I would live forever in my cotton house:
hoodies and pajamas, warm and waking,
invisible to the outside. I am safe there
because no one can see the too much,
un-pretty flesh that started growing
after I was saved from Kawasaki,
the childhood disease that temporarily took
my stride. My mother says I have
beautiful feet, un-bunioned by my refusal
to wear high heels or other gendered traps,
but even so, my toes curl to the ground,
and a doctor once asked me why, as if
I had molded them into roots, reaching
for earth to ground my thick calves.
I don’t believe in tight shoes or pants
or anything other than compression
gear that helps keep my feet from freezing
in unfriendly temperatures but has also
turned my toenails yellow with fungus.
Winter cracks my hands, but they don’t break
so long as I sleep with cream-filled
gloves, my fingers holding each other
open and in fists, ready to feel the world
or fight it. I was diagnosed with scoliosis
right as a neurologist was getting ready
to pierce my skin for a spinal tap
that didn’t confirm his near-certain
MS diagnosis. My brain tells my skin
and joints to feel things that aren’t always
there: patterns of pulses and pain playing
my nerve endings like a harp, hallowed
and at times hollowing.

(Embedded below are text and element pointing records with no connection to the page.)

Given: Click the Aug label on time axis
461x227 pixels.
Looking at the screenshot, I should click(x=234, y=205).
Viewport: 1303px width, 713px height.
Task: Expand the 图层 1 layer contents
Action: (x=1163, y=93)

Preferring short hair
or hats to hold back bangs, I have so often
been mistaken for a man—butch before
I even knew what butch was—that I have
given up on pronouns and unfriended
the adjectival and noun categories of others,
holding up a flashlight in the darkness
of my own soft harbor. I welcome anyone
willing to help with the seeking of new
alphabets five feet, four inches tall.